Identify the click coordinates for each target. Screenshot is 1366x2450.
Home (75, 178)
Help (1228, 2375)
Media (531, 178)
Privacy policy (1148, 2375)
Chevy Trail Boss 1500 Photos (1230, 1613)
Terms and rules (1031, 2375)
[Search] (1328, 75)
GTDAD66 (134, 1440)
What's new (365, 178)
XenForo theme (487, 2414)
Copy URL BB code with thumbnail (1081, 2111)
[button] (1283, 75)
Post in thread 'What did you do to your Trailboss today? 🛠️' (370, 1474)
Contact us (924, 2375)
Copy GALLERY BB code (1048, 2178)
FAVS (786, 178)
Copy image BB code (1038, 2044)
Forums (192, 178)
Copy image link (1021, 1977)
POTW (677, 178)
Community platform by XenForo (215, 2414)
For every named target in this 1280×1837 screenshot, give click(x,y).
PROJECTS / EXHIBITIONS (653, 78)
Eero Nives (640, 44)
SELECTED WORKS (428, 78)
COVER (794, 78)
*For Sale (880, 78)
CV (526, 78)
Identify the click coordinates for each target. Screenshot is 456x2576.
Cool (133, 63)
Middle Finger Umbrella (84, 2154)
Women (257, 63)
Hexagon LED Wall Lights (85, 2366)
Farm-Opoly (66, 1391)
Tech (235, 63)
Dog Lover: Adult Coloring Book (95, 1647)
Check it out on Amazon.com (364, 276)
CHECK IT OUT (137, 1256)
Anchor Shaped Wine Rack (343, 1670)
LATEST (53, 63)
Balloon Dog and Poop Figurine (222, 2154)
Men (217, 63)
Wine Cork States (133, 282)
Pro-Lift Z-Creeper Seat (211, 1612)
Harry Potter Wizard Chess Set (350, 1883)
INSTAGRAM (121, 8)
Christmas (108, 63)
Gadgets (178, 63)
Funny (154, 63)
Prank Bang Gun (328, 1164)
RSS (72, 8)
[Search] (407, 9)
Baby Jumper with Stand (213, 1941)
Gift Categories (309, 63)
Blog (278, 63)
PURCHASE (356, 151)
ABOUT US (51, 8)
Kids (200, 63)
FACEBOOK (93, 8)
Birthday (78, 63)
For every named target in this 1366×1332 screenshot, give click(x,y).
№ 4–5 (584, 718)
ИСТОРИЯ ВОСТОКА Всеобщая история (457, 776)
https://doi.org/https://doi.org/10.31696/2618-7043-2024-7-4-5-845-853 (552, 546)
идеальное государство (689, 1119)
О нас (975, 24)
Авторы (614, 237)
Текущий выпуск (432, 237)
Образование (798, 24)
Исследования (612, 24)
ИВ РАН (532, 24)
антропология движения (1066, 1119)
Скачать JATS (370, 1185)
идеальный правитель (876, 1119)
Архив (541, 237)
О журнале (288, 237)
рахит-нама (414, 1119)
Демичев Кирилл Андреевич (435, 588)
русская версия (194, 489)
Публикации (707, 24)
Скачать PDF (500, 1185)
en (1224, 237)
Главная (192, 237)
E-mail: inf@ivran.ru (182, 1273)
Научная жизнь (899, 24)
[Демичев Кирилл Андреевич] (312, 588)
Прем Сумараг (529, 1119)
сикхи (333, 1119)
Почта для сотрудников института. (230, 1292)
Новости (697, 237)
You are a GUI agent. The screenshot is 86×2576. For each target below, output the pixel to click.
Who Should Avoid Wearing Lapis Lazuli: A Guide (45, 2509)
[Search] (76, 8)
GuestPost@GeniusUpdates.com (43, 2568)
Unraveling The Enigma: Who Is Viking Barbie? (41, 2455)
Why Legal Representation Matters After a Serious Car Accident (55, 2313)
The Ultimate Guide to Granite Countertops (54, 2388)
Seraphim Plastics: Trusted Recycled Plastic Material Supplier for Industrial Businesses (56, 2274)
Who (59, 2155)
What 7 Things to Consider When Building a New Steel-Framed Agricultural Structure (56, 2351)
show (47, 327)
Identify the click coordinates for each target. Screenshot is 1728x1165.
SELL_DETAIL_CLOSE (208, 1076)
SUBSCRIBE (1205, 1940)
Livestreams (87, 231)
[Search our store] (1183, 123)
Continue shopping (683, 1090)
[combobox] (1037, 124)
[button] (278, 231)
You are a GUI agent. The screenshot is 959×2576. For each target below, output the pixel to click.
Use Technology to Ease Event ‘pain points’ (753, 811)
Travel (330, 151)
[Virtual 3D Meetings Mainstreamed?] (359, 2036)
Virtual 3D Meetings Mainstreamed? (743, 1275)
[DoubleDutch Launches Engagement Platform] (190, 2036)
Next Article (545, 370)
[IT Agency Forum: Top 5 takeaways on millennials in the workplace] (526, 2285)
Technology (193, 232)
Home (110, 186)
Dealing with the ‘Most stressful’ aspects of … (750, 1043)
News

----------------

### PROBLEM TO SOLVE
Set down the lines of the listing above verbatim, first line through the line containing "SELECTED WORKS (428, 78)", inclusive; add no other lines.

### RESPONSE BELOW
Identify the click coordinates for each target. Screenshot is 1366x2450.
Home (75, 178)
Help (1228, 2375)
Media (531, 178)
Privacy policy (1148, 2375)
Chevy Trail Boss 1500 Photos (1230, 1613)
Terms and rules (1031, 2375)
[Search] (1328, 75)
GTDAD66 (134, 1440)
What's new (365, 178)
XenForo theme (487, 2414)
Copy URL BB code with thumbnail (1081, 2111)
[button] (1283, 75)
Post in thread 'What did you do to your Trailboss today? 🛠️' (370, 1474)
Contact us (924, 2375)
Copy GALLERY BB code (1048, 2178)
FAVS (786, 178)
Copy image BB code (1038, 2044)
Forums (192, 178)
Copy image link (1021, 1977)
POTW (677, 178)
Community platform by XenForo (215, 2414)
For every named target in this 1280×1837 screenshot, give click(x,y).
PROJECTS / EXHIBITIONS (653, 78)
Eero Nives (640, 44)
SELECTED WORKS (428, 78)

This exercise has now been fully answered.